Machine learning refers to learning in patterns of data. The relevant principle in invoice capture is that the more data the system collects, the smarter it becomes; and the more patterns it has recognized, the more quickly and accurately it can interpret them.
With machine learning, and thus also through the use of artificial intelligence, it is possible to automatically recognize invoice documents and learn from the information they contain. Learned information influences document separation, document reading, supplier recognition, and how individual field contents are read. The training, i.e. the learned results, can also be used in the long term for processing multiple documents.
In order to recognize information from recurring documents, templates are created, to be used by the software for automated invoice entry. These templates contain definitions as to where in a document which information should be extracted. For instance, an invoice number is always found in the upper right-hand area of a document. The item data, on the other hand, is usually entered in the middle area of the invoice data. Information on the vendor can be found in the sender address of a document as well as in the footer with data on account details, VAT ID or tax number.
Through artificial intelligence, the software is able to create these kinds of templates and trainings from historical data. The artificial intelligence within the software learns continuously from the changes made and adapts the template on an ongoing basis. If, for example, a vendor changes its invoice layout, the software will recognize the changes and adjust the template automatically. If an accounts payable clerk requires additional fields for a document, the characteristics for the data can be created by the employee, the software will recognize the new field and add it to the template.
Invoices arrive at a company in different ways – digitally by e-mail, or physically by traditional mail. An invoice may contain anywhere between one page and hundreds of pages. The documents received by post must be digitized and separated.
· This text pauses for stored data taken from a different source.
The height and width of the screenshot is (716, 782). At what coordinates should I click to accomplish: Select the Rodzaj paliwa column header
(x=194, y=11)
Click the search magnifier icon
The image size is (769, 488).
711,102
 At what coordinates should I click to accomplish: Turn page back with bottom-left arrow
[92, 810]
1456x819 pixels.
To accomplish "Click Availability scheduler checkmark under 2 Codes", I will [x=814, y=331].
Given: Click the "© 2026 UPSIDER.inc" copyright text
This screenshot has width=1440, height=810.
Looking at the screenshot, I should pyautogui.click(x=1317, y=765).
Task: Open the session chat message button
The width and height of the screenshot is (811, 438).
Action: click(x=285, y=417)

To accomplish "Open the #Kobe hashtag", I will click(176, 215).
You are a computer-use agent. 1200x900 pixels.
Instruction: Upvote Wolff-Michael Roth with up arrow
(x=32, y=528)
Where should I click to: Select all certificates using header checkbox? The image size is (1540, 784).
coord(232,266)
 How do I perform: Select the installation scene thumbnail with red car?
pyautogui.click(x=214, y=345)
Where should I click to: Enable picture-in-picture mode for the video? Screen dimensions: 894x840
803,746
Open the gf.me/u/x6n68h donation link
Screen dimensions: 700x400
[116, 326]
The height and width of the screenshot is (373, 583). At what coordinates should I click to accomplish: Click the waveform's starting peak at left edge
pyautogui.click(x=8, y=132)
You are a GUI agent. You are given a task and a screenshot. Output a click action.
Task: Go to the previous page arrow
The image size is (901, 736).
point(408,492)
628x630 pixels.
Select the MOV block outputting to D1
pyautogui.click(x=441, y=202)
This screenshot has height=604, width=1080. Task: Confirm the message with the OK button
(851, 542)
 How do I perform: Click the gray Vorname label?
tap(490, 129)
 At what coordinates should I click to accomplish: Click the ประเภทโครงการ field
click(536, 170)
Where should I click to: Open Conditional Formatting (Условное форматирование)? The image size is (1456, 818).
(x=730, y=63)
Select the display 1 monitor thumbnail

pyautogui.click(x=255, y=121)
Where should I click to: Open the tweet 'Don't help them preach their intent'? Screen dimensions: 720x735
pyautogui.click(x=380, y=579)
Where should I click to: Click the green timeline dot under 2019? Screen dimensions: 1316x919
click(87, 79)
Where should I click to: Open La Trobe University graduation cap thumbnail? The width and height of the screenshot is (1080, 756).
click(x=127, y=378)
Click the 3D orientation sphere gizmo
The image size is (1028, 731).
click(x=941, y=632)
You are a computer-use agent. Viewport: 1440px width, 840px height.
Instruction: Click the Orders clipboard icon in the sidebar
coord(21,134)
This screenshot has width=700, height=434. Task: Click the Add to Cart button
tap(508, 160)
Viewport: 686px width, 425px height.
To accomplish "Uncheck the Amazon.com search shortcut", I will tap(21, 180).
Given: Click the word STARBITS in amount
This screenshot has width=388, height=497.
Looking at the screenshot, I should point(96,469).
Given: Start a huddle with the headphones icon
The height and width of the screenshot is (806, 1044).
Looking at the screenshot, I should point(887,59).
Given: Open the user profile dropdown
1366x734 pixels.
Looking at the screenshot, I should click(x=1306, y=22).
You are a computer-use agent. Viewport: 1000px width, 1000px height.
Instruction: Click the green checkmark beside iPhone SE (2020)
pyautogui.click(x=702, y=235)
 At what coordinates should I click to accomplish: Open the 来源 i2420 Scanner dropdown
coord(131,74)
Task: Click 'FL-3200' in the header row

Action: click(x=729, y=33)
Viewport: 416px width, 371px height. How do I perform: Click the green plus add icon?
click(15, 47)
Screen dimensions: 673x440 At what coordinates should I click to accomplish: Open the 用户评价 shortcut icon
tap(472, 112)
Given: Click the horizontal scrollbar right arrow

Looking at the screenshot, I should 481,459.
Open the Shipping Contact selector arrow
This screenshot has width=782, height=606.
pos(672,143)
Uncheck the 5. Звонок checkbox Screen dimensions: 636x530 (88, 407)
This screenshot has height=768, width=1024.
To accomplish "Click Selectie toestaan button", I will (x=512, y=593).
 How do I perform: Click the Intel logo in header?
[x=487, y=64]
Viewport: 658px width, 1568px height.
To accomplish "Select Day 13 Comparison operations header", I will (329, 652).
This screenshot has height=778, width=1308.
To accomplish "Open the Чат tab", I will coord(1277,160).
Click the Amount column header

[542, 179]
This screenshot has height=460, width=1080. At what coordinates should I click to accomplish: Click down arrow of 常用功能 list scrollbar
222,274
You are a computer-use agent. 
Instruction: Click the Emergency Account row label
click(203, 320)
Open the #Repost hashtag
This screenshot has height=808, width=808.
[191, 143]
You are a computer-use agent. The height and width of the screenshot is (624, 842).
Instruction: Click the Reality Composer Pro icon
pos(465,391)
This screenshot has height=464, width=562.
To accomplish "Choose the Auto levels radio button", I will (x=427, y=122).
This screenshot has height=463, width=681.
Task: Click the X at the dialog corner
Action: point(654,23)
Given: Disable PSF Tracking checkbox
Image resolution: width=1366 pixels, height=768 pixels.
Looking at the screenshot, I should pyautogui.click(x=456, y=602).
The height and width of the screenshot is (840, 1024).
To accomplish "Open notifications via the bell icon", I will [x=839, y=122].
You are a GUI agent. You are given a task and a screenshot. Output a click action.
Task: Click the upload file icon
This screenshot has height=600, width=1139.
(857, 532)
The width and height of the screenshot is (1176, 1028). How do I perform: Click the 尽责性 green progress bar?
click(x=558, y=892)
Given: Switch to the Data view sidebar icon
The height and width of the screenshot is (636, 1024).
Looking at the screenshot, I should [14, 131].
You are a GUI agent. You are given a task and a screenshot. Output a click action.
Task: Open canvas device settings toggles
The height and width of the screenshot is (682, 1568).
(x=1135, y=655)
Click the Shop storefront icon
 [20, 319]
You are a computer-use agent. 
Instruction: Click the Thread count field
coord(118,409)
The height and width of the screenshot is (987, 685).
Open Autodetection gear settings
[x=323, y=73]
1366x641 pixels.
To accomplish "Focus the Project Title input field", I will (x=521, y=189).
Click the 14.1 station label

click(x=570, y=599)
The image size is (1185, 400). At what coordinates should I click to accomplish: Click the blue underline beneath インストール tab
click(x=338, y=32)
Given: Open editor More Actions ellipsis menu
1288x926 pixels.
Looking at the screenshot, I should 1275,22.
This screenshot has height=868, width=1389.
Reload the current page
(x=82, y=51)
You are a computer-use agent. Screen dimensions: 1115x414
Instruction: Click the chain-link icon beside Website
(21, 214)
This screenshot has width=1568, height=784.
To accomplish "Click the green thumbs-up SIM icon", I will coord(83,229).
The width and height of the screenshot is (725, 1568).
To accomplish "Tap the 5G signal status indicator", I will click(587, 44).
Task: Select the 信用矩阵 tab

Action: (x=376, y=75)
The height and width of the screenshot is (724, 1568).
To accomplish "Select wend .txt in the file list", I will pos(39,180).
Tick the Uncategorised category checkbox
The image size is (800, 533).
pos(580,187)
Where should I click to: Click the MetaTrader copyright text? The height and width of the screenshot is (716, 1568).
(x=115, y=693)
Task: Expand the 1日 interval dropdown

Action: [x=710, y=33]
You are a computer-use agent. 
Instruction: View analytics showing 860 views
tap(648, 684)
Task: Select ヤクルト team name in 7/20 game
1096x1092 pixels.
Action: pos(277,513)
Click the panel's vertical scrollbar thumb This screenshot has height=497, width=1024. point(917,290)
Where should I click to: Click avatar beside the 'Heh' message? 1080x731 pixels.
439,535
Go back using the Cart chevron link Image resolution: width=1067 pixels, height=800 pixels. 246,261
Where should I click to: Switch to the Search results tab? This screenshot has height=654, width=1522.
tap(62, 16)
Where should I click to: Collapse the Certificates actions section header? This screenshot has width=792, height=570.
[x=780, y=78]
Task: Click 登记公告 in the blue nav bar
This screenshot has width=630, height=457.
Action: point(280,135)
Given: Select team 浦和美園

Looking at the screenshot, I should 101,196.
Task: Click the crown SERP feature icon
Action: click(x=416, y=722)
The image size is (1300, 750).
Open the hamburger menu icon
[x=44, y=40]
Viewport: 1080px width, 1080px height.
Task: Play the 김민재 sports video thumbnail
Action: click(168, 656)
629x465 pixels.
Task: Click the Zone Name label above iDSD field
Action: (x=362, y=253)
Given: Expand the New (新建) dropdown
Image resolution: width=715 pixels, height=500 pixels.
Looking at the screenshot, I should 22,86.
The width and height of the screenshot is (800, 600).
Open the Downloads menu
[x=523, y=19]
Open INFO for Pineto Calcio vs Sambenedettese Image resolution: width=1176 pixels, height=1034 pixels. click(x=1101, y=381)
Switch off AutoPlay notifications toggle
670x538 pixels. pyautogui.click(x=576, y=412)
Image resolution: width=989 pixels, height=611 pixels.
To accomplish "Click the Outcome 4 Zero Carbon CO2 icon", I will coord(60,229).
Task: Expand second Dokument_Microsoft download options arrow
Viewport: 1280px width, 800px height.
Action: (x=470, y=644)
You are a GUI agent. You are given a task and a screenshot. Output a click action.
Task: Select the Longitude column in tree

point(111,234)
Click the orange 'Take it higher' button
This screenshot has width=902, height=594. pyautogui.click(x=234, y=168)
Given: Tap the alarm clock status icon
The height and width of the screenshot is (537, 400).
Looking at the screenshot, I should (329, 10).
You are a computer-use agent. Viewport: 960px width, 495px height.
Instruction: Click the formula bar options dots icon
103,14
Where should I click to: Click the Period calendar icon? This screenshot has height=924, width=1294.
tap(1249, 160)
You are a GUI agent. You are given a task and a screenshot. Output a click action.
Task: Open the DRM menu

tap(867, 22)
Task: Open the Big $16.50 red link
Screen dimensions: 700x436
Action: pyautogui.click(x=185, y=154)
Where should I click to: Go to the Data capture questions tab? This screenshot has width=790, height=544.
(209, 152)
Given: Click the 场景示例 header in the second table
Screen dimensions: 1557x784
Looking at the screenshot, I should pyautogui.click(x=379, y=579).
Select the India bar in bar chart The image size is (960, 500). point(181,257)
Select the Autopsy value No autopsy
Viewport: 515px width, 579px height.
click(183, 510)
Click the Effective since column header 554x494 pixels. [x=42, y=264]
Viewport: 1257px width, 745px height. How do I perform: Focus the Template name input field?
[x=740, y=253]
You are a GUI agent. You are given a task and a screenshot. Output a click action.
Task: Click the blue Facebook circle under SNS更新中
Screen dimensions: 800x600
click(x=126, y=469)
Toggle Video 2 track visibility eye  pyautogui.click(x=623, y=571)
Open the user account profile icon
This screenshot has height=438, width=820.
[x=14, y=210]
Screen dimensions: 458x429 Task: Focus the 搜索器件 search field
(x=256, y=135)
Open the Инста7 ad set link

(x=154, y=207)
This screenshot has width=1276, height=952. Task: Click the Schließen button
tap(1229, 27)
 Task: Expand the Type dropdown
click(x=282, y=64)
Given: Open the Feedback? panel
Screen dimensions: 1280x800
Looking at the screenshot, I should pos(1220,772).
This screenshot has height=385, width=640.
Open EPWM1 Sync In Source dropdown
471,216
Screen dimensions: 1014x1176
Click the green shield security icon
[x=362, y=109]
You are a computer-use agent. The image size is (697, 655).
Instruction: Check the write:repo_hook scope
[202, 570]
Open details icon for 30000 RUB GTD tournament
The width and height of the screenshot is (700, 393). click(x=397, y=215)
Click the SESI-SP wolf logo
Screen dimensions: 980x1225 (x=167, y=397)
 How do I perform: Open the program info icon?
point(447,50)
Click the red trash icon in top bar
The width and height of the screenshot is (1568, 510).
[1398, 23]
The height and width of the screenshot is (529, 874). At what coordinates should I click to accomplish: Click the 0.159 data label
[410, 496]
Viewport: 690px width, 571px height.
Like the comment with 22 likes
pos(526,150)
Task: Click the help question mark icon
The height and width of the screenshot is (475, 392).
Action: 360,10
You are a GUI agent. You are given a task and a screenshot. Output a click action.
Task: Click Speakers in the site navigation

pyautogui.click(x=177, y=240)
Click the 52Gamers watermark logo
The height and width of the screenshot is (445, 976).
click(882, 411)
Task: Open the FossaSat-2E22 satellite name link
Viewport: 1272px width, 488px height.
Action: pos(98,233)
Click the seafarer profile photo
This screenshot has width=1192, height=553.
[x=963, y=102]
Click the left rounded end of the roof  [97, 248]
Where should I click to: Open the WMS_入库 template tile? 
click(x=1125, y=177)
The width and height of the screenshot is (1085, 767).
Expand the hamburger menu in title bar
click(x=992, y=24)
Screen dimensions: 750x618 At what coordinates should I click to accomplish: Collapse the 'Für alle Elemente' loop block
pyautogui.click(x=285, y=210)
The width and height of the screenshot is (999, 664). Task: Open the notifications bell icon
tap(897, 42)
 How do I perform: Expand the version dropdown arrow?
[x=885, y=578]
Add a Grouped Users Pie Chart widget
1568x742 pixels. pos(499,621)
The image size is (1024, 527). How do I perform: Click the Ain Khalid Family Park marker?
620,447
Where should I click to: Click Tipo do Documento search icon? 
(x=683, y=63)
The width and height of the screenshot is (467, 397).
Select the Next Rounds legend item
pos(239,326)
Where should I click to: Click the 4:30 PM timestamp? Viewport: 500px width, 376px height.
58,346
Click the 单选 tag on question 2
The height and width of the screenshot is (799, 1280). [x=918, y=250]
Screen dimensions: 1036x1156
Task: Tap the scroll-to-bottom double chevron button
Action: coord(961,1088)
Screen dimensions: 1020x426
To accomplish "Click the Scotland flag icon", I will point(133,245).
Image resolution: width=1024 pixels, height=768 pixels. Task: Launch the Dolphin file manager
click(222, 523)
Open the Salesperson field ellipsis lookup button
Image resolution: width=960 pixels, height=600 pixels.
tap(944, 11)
Conventionally speaking, two approaches are conceivable for this purpose. In the first, a barcode sticker is affixed to each document before the invoices are digitized. The software for digitizing the documents recognizes the barcode as the first page of a new document and performs the document separation accordingly. In the second, incoming documents are separated manually by an employee after the solution has digitized them.
Artificial intelligence eclipses these two approaches by automatically identifying the individual documents based on their differing layouts, page numbers and data fields.
Manual corrections can be made by employees in a subsequent validation step. The software solution then learns from the changes made, using information gained to identify future information and derive new rules.
Looking back on the leaps and bounds that development of artificial intelligence has taken over the past ten years, as well as the numerous different applications machine learning has found, it is clear that enormous potential has been tapped, and that more may still be hidden. Suppliers are stepping on the gas to develop further future-oriented software solutions that intelligently and independently meet the challenges faced at today's companies. Artificial intelligence is not an end in itself. The focus of its utilization is clearly on relieving the burden of manual tasks on employees, to allow them to concentrate on their core tasks and processes.